Wenn ich all den Zeitungsartikeln und Untersuchungen glaube, die mir in den letzten Wochen zugeschickt wurden, ist es ein echtes Problem: Betreuer vergessen, sich selbst zu betreuen. Und sind dann irgendwann so erschöpft und ausgebrannt, dass sie gar niemanden mehr betreuen können. Das Beispiel von der Sauerstoffmaske im Flugzeug wird auch gern angeführt.
Weiss ich alles. Leuchtet mir auch ein.
Nur will ich nicht an den Strand. Ich mag nicht einmal die Massagegutscheine einlösen, die den oben zitierten Zeitungsartikeln beiliegen. Ich kann mich nicht entspannen. Nicht, solange es Victor nicht besser geht. «So shoot me», wie die Amerikaner sagen.
Ich nehme mich eben nicht wirklich als «Angehörigenbetreuerin» wahr (den Ausdruck habe ich auch erst aus einem Leserbrief gelernt). Es kommt mir eher so vor, als sei der Weg, den Victor und ich zusammen gehen, gerade etwas gar steil und steinig und führe auch haarscharf an manch scheusslichen Abgründen vorbei. Aber grundsätzlich ist es immer noch unser Weg. Unser Leben. In dem ich durchaus meine Freiräume habe. Ich muss sie nur nutzen.
Das war allerdings noch nie meine grösste Stärke. Ich habe mich immer irgendwie um die Bedürfnisse der anderen herum organisiert. Wie fliessendes Wasser, das Leerräume füllt, die schon da sind. Und sich ganz langsam und geduldig, fast unmerklich neue Nischen schafft. Das machen wohl die meisten Frauen so, vor allem, wenn sie Kinder haben und diese Kinder noch klein sind. Das finde ich auch gar nicht so schlimm. Es ist kein Unglück, sich mal zurückzunehmen. Wenn es die Situation verlangt. Es sollte nur kein Reflex werden, keine Gewohnheit. Man darf nicht so weit zurücktreten, dass man sich ganz aus den Augen verliert. Das musste ich auch erst lernen.

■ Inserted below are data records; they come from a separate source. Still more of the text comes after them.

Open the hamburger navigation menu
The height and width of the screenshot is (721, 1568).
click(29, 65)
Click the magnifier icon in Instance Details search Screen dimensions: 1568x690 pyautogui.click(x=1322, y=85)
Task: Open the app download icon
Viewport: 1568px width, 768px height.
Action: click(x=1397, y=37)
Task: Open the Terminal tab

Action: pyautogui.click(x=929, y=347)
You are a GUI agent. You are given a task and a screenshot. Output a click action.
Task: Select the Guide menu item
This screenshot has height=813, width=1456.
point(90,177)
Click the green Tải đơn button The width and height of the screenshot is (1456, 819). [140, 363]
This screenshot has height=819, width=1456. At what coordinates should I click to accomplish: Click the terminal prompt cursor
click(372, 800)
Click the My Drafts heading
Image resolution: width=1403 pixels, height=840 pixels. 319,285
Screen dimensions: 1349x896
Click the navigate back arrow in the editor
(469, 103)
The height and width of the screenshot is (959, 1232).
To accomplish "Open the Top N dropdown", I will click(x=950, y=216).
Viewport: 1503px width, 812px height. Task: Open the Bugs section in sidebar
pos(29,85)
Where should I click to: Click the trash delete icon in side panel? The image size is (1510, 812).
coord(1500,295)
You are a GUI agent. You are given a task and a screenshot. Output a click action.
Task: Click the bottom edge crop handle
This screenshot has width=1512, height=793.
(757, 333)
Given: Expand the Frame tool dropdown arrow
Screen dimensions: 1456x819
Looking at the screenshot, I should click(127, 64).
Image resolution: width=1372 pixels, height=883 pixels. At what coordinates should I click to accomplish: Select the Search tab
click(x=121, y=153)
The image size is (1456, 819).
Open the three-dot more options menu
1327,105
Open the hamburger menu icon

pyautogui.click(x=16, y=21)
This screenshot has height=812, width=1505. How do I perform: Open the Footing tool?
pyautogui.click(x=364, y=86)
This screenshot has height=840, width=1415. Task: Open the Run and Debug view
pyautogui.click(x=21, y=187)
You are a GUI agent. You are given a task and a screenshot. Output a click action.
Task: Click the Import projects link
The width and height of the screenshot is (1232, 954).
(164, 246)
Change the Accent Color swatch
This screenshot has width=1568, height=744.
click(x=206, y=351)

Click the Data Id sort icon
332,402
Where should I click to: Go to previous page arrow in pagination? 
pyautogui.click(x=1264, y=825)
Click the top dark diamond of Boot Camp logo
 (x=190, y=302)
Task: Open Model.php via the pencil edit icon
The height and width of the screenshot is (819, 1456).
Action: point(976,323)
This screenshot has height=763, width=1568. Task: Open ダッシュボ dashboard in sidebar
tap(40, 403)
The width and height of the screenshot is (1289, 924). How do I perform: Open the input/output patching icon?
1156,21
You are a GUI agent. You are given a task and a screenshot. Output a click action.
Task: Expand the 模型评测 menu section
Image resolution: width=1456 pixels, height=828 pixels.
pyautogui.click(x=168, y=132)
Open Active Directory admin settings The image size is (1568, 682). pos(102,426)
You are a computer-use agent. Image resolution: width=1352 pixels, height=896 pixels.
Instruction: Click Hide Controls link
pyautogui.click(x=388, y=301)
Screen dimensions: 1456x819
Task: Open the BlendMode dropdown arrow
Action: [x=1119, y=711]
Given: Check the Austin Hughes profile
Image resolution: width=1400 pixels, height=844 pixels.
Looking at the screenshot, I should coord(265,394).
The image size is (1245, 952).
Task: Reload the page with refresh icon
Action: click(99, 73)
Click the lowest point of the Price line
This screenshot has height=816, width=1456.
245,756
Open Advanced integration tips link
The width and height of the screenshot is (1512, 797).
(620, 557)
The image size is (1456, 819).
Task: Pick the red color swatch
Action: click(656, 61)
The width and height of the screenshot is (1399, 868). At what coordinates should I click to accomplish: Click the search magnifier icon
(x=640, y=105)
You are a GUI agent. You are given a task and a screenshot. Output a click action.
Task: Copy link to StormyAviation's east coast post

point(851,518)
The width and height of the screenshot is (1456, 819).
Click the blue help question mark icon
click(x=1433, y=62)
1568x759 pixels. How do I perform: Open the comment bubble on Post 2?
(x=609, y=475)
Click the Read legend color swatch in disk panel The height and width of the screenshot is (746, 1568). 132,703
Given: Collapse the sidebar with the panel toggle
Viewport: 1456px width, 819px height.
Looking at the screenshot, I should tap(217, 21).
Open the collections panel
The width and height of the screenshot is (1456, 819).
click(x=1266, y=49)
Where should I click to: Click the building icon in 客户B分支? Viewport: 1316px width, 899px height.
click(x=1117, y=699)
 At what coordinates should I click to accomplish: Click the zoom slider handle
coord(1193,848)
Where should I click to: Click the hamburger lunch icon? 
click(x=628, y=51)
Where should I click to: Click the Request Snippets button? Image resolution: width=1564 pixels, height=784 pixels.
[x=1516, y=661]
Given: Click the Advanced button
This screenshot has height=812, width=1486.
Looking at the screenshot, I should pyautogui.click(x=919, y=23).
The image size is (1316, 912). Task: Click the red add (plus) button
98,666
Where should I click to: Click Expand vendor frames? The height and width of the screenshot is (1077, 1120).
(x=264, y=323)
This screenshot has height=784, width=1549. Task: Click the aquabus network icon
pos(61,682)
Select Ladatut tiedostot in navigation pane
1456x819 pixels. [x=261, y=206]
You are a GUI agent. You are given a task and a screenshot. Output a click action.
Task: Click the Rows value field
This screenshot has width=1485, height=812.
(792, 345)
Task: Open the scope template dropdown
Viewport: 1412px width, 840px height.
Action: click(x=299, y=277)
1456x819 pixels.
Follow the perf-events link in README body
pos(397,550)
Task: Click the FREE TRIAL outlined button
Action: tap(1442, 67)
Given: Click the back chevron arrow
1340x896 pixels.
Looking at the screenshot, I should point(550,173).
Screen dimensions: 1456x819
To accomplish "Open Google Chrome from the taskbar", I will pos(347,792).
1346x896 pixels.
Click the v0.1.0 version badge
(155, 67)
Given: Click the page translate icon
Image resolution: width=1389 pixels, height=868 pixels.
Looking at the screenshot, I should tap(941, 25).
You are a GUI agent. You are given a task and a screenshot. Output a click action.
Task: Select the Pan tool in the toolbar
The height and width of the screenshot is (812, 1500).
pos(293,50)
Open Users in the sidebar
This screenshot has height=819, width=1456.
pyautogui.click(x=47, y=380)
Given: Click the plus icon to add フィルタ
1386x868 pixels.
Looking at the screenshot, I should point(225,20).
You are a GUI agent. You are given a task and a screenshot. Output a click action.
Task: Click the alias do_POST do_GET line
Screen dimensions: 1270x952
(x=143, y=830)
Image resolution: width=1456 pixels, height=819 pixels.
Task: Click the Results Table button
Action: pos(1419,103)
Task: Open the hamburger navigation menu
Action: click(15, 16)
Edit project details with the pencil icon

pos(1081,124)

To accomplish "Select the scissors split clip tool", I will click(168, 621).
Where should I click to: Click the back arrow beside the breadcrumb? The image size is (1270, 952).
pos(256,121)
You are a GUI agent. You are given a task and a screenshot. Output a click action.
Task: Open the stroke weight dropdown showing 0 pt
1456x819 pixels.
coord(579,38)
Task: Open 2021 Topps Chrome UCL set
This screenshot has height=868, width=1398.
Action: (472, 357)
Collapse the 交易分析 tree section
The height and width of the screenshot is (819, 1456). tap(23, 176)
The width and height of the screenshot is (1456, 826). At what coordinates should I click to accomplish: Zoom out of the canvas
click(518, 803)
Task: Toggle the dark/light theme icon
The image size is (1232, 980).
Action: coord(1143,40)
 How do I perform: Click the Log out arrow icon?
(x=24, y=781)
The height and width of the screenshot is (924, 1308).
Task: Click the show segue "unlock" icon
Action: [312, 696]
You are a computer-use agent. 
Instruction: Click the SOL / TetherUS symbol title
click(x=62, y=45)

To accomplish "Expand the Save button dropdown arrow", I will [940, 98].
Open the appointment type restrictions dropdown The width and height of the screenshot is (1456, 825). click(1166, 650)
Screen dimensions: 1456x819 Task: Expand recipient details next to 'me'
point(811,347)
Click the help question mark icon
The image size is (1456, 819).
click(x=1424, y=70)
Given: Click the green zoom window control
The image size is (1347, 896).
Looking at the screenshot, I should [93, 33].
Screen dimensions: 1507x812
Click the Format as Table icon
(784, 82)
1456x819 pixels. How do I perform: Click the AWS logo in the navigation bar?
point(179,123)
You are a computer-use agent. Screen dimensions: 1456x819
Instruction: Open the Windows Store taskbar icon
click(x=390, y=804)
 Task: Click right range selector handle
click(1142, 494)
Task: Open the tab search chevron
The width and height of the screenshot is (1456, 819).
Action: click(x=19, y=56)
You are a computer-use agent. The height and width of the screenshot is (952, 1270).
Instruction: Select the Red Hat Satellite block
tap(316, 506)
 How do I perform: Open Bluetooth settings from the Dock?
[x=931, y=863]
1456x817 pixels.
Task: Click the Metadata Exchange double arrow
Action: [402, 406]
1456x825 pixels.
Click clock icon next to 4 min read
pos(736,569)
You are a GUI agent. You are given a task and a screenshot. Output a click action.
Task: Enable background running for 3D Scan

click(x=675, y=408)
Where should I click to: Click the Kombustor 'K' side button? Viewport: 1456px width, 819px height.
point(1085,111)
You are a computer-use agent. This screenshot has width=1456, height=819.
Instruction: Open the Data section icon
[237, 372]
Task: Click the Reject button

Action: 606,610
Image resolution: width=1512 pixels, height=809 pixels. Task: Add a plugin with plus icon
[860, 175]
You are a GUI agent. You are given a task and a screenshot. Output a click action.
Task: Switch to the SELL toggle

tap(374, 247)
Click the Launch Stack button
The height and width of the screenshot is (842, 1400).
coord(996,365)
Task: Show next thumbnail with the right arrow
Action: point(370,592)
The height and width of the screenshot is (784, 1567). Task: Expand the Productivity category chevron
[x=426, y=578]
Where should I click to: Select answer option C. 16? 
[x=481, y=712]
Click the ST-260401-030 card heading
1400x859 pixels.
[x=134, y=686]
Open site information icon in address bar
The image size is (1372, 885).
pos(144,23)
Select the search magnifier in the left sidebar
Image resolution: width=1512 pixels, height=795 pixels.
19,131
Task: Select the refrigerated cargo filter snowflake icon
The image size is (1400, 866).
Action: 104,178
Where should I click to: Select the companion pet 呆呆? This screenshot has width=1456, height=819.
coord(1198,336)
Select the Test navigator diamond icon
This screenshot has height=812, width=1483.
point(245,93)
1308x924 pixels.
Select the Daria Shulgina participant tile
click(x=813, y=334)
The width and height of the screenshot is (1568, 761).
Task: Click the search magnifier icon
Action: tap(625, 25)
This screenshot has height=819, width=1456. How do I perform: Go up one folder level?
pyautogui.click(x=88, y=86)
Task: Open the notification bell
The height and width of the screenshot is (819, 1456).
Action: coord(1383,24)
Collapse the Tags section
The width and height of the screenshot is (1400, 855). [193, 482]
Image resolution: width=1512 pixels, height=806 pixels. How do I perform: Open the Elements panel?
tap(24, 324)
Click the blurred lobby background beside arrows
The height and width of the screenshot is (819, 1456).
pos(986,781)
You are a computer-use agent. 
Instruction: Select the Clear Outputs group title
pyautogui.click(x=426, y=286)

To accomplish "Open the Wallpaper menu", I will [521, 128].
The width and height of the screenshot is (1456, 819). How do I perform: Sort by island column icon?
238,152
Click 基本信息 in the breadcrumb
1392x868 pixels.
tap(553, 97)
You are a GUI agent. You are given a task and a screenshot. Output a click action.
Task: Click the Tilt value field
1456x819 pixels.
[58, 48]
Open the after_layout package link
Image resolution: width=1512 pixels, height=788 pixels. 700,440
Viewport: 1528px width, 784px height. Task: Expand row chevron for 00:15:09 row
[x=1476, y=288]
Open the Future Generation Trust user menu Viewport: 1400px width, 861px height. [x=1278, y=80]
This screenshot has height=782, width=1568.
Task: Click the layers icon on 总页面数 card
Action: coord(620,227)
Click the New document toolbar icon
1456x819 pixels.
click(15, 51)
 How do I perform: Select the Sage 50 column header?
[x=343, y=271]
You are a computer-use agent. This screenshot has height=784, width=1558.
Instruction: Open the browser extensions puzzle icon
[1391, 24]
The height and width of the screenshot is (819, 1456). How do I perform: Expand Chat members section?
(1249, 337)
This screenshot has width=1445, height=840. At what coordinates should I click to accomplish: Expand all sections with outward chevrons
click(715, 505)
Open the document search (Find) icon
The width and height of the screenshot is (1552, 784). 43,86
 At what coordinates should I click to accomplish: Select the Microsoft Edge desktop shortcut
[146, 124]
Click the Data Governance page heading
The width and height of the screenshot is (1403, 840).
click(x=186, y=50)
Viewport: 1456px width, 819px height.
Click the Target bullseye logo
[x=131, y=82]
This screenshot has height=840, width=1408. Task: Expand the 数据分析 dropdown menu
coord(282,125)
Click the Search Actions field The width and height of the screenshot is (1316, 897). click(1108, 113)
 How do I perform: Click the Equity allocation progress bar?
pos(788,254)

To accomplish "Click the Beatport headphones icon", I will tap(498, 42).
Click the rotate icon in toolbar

Mit Victor bin ich nun sozusagen in die X-Games aufgestiegen, zur Extremversion der Selbstverwirklichung. In den realen und manchmal brutalen Herausforderungen seiner Krankheiten könnte ich mich leicht verlieren. Doch dieser tapfere Mann zwingt mich wie noch nie jemand, bei mir zu bleiben, meine eigenen Interessen zu wahren. Er lässt nicht zu, dass ich in der Betreuerinnenrolle aufgehe. Und ich bin ihm dankbar dafür. Manchmal übertreibt er allerdings. Zum Beispiel, als seine Operationswunde anschwoll und schmerzte, die Ärztin einen Bluterguss vermutete und etwas von «wieder aufschneiden» murmelte. Sie ordnete weitere Untersuchungen an. Ich hatte einen Interviewtermin an diesem Tag, ich sagte ihn ab. Versteht doch jeder.
Nicht Victor: Das sei vollkommen überflüssig, schimpfte er, er könne sehr gut mit dem Bus in die Klinik fahren oder notfalls ein Taxi nehmen. Ob ich etwa auch mit ihm in die Röhre kriechen wolle oder wie.
Ich ignorierte ihn. Mir selber treu zu bleiben, heisst eben auch, genau dort zu sein, wo ich in diesem Moment sein will: bei ihm.
Am nächsten Tag aber, als die Ärztin Entwarnung gab, da fuhr ich an den Strand. Es war kalt und windig und wunderbar.